Musica senza classificazioni
Due canzoni dal disco di esordio di Tommaso Di Giulio, Per fortuna dormo poco
di Azzurra Tesei - Caffeina
Rock, pop, blues, jazz, funk: fin qui niente di strano, o di nuovo. Ma che dire del ”rock cinematografico”, “rock tragicomico”, o addirittura “rockantautorato”? Il punto è questo: siamo abituati a classificare. Si tratta di attività radicata a tal punto, da essere quasi spontanea per noi uomini inguaribili catalogatori di conoscenze. Ma di fronte al trift, anche la persona più tenace, razionale e logica si troverebbe spiazzata. È proprio questo curioso e divertente senso del disorientamento musicale che ci spinge ad ascoltare il primo disco di Tommaso Di Giulio: Per fortuna dormo poco.

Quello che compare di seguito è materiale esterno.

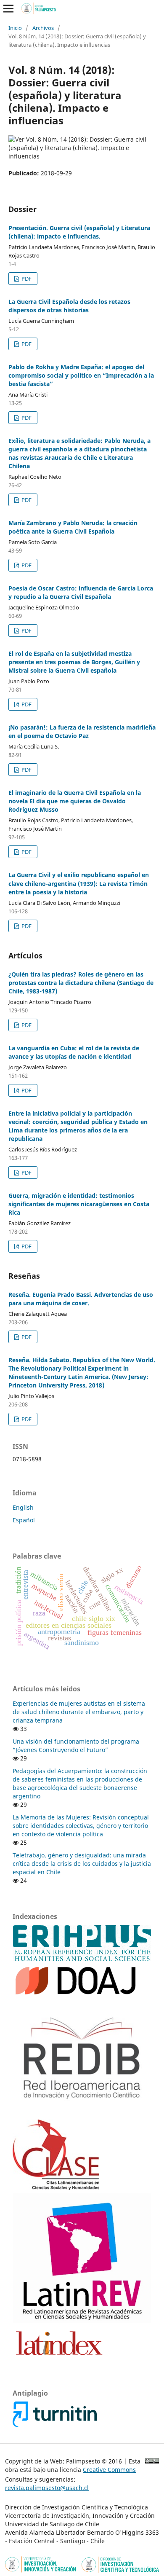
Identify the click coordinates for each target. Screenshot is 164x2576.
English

Di Giulio spiega che
«ll trift è la mia valvola di sfogo per sopportare di buon grado le definizioni e i tentativi di imbrigliamento a cui chiunque faccia canzoni è costretto a sottoporsi. Amo la musica in ogni sua sfaccettatura e spesso senza calcolarlo prima, mi ritrovo a scrivere pezzi molto eterogenei tra loro che risentono di tante influenze. Confesso che è più difficile farsi strada quando non si è immediatamente “classificabile” o riconducibile a quello o quell’altro artista, ma suonare il “non-genere”, il trift, è troppo liberatorio per rinunciarvi»

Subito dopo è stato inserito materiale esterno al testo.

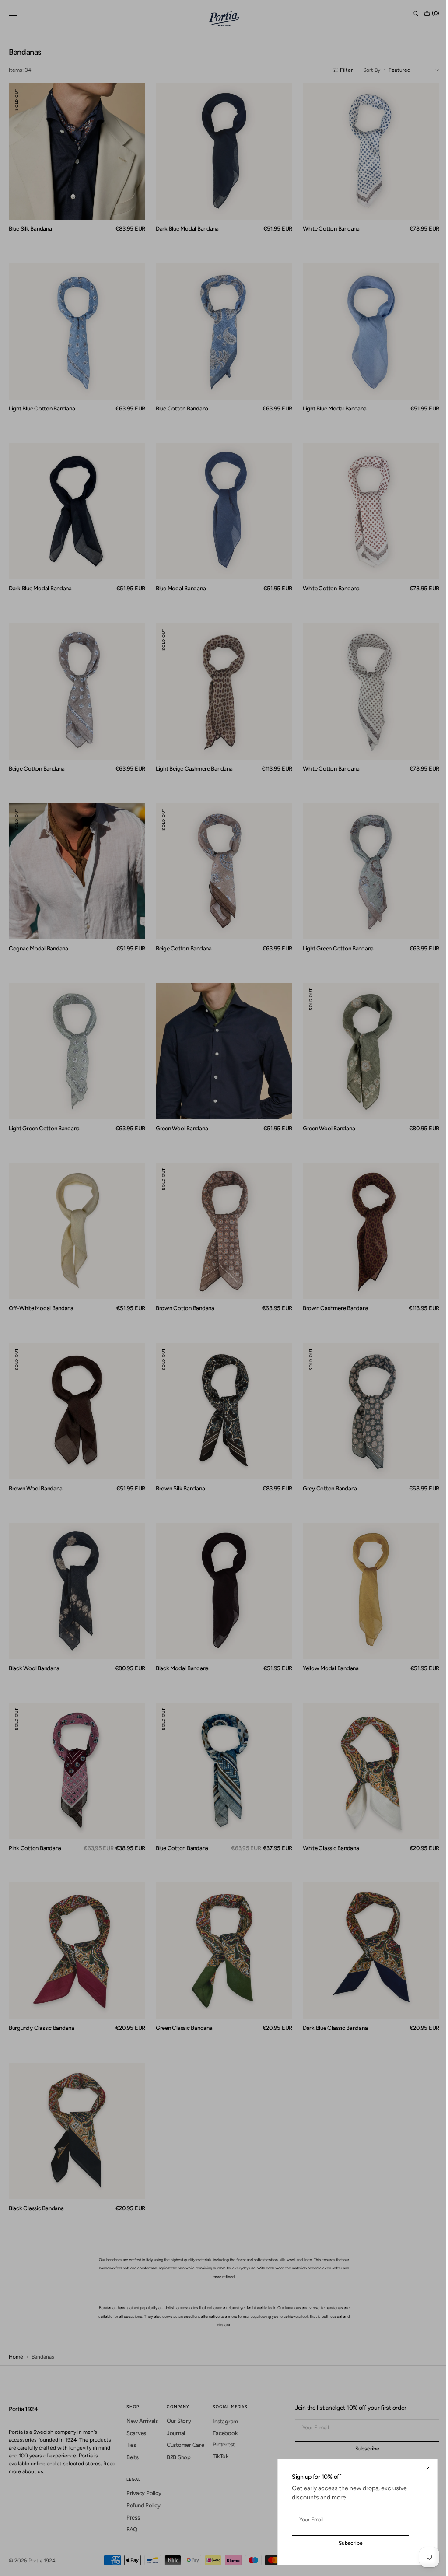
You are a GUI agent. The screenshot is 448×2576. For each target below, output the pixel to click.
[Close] (421, 2468)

Tommaso Di Giulio – classe 1986, romano – ammette con orgoglio di lasciarsi ispirare da i Talking Heads, Franco Battiato, David Bowie e De André, maestri della libertà di espressione e della capacità di reggere il palcoscenico. È un piacere ascoltarlo, ma vista e udito sono il giusto connubio. Mosso da una forte istanza cinematografica afferma che,
«è proprio durante i concerti che mi sento veramente a mio agio. Dal vivo si è presenti a se stessi. Volendo parafrasare maldestramente le teorie zen potrei dire che mentre sono sul palco, entro in quello stato di “non mente” in cui a contare è solo il presente. Poche cose mi fanno sentire così vivo. A tutti gli effetti si tratta di un rituale, di un incontro, di uno scambio, come una rappresentazione teatrale. C’è però forse più cinema nelle mie canzoni che teatro. Sono un cinefilo cronico ma amo in generale le forme di spettacolo totale. Il teatro-canzone, sia quello di Brel che quello di Gaber, ne è un esempio».
Di Giulio è rientrato tra i quattro finalisti di Musicultura e del sold out al Teatro Palladium il 19 marzo scorso, e ora partecipa a un progetto musicale importante e impegnato, come quello per la campagna ufficiale di Nicola Zingaretti. Nei confronti dell’odierna situazione politica e dell’Italia, descritta come il paese che tiene i giovani sempre a dieta, sostiene:
«Ero più positivo quando risposi all’appello di Zingaretti. Ora confesso di essere davvero amareggiato. C’è troppa gente che gioca a Monopoli o a Risiko con la vita delle persone. Di amici “troppo stanchi ed arrabbiati” ne ho a bizzeffe, che non hanno retto più e sono emigrati altrove.”Povera patria” davvero, come direbbe Francuzzo».
In un verso di Per fortuna dormo poco, uno dei dodici brani che dà il nome all’album d’esordio, Di Giulio canta Sogno meglio da sveglio: ciò che vorrebbe per il futuro è riuscire a vivere dignitosamente in Italia svolgendo l’unico lavoro che è in grado di fare davvero, cioè scrivere e suonare dal vivo canzoni che sanno divertire, commuovere e fare del bene. Dopo una tournée che ha già toccato Roma, Milano, Firenze e Perugia, il 3 maggio prossimo è atteso a Rieti.